Signed -- a Penn's woods, semi-intelligent, civilian free-thinker who is mystified by the twists and turns of the Ray Gricar investigation.

Bob said...

I came of age during the early 70's... age 18 to drink; I grew up respecting law enforcement, the motto, "serve and protect" meant something to me.

But during the 70's I found my identity linked to a subculture where marijuana was not only safer and superior to alcohol, it enabled intelligent discussions and I could actually hurt laughing. "Laughter is good medicine"!

I'm not into hard drugs... I think we need to do more as a society to address that issue... sooner, the better... current policies are not working.

I think crimes involving "drugs" are in a big way a causality of our understanding of recreational drug use, of which millions everyday enjoy the freedom of tobacco and alcohol, but other drugs, in particular cannabis, the safer of the two, leads to legal harm and injustice; because we don't understand, or don't want to understand.

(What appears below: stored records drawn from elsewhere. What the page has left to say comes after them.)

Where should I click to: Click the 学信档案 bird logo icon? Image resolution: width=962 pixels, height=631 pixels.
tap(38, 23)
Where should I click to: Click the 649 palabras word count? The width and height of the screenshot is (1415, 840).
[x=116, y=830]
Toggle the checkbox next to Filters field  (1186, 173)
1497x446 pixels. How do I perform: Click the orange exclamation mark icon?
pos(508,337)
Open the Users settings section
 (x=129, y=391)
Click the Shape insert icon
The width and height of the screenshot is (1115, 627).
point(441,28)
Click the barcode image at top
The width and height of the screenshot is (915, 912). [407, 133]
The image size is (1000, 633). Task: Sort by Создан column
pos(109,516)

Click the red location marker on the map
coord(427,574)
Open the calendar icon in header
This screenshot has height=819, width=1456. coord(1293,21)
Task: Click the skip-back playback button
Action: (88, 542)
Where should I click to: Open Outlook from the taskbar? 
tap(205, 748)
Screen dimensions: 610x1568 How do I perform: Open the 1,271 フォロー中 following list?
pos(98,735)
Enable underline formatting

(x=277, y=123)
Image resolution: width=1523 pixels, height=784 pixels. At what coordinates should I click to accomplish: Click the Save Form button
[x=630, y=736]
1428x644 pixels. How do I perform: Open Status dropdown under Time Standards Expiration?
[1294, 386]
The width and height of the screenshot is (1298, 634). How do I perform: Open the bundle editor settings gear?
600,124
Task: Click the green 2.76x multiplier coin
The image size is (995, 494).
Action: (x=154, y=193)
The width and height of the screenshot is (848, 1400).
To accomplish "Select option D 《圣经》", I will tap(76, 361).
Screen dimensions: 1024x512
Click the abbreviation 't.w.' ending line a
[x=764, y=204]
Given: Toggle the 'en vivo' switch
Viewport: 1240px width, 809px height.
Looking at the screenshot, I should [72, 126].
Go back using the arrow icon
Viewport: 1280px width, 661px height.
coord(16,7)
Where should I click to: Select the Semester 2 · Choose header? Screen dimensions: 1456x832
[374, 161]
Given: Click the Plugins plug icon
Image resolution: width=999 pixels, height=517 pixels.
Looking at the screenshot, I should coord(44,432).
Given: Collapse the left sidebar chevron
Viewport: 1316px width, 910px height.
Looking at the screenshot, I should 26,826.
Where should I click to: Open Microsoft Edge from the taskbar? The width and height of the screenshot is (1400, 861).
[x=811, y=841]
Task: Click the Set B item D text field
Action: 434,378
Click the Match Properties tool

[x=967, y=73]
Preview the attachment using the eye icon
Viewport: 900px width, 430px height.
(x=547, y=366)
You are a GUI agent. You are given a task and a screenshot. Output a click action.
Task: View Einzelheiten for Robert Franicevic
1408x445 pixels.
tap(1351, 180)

I have a talent for "thinking outside the box"... I didn't ask for it, it just happened... I don't enjoy seeing the harm others encounter... but rather, I feel compelled to help, despite my fear of "getting involved".

I greatly appreciate Slam Dunks blog... it's a place for me to be me... that lets me help others who for one reason or another, their cases have become entangled in politics or confusion... I'll leave it at that. I just want to say Thank-you to Slam Dunks for this opportunity to help.